IntraStem™ is a new non-viral intracellular delivery system that meets industry needs
It can be used for a wide range of cellular re-programming and gene therapy applications.
At present, biomedical gene therapy approaches generally utilise viral vectors to ’transfect’ the target cell with the intended genetic material e.g. gene. However, they have a number of limitations with restrict their applications (safety, tolerability, limited delivery options and they are very expensive and complex to manufacture) while non-viral transfection approaches such as electroporation cannot be used in vivo and also have other key limitations (cell toxicity and limited scale).

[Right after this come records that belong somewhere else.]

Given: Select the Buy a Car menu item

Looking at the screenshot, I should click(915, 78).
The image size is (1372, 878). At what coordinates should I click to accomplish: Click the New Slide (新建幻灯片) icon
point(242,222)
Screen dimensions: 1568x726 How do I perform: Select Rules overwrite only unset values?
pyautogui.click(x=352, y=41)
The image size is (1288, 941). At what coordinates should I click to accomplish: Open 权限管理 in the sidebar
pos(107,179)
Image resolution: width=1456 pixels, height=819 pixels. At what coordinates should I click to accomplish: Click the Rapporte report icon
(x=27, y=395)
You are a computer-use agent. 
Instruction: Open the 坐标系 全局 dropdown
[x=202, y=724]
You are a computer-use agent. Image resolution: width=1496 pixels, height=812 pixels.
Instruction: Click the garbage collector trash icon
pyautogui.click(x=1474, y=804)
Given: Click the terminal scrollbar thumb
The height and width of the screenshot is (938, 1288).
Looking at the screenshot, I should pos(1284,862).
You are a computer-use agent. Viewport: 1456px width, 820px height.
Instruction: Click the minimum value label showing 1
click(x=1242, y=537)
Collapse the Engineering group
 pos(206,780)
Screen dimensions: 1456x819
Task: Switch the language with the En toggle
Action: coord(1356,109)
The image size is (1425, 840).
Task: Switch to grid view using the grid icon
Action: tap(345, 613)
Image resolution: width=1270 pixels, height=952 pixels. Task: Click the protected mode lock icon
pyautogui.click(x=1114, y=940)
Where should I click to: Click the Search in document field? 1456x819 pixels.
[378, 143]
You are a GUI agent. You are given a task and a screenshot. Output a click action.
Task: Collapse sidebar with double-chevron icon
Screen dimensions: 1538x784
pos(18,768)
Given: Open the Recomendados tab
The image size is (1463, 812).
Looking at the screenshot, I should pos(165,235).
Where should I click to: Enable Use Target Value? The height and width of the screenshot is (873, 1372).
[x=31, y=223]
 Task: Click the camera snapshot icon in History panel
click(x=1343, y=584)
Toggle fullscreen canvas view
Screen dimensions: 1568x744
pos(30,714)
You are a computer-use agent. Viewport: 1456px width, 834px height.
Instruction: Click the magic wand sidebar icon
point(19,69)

IntraStem utilises combinations of novel peptide sequences to achieve major gains in transfection efficiency – both potency and viability. It can deliver a wide range of biologic molecules or ‘cargoes’ including nucleic acids (plasmid (p)DNA, mRNA and siRNA), enzymes, transcription factors, antibodies and gene editing complexes such as CRISPR/Cas9 into cells without the limitations seen with existing systems. Importantly, IntraStem exhibits low cell toxicity and so cells can be exposed without directly affecting their viability, presenting opportunities for both ex vivo and in vivo therapeutic applications. These key advantages are also supported by the opportunity for low cost and simple manufacture, enabling a potential step change in pricing or profitability from current gene therapy products.
IntraStem therefore has a broad range of potential applications including gene therapy in vivo and ex vivo cell therapy modification.
Locate is currently evaluating a number of new product opportunities for in-house development and potential new third party collaborations.